The EU has regularly warned that U.S. actions smack of protectionism and risk undermining international free trade. The U.S. and the EU are already locked in a number of disputes at the World Trade Organization, including over aircraft subsidies and poultry treatment.
Mr. Trump's decision to impose levies on solar panels and washing machines drew ire from Brussels. European solar panels make up about 2% of all U.S. imports. An EU official said the bloc would review the measures and react "firmly and proportionately" if the measures significantly impacted European exports.

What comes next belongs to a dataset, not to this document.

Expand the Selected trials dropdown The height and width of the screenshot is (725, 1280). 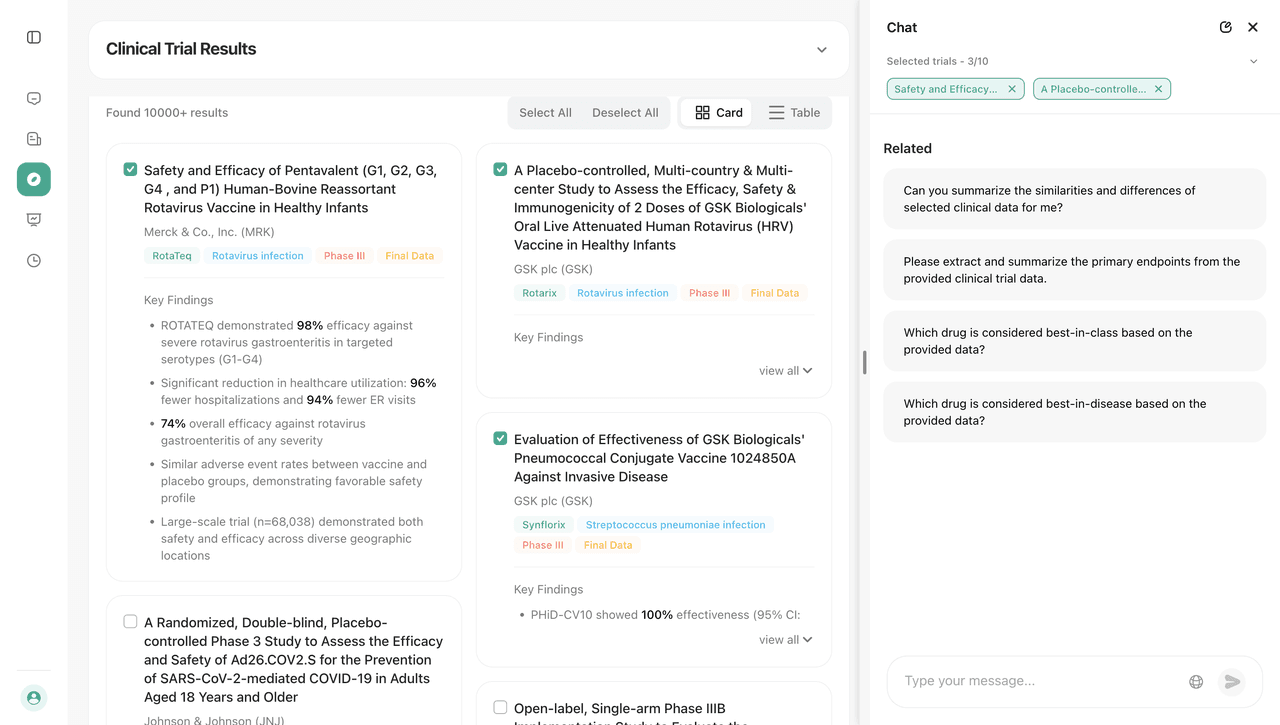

Mr. Trump has long promised to pursue a harder trade line in defense of U.S. manufacturers. On his first workday in office a year ago, he signed an order withdrawing from the Trans-Pacific Partnership, a 12-nation trade agreement being negotiated by his predecessor, Barack Obama. The president, however, signaled a potentially major policy shift on Friday in Davos, saying the U.S. "would consider negotiating" a trade deal with TPP countries, individually or as a group. Mr. Trump also is renegotiating the North American Free Trade Agreement, a 1994 trade pact between the U.S., Canada and Mexico.
Difficult negotiations over an EU-U.S. deal, the Transatlantic Trade and Investment Partnership, have ground to a halt after an October 2016 meeting, which was followed by Mr. Trump's election and a busy election cycle in Europe. The EU's trade chief, Cecilia Malmstrom, said days after Mr. Trump's inauguration that talks are likely "firmly in the freezer at least for a while." The parties have yet to reengage.
In the interview Sunday, Mr. Trump also criticized Britain's approach to negotiating its exit from the EU, scheduled for March 2019, saying he "wouldn't negotiate it the way it's [being] negotiated."
Mr. Trump said "I think I would have said that the European Union is not cracked up to what it's supposed to be. And I would have taken a tougher stand in getting out."
Mr. Trump, however, reiterated his commitment to striking a bilateral trade deal with the U.K. once its departure from the EU made that possible, saying the U.S. will be Britain's "great trading partner."
"We are going to make a deal with U.K. that'll be great."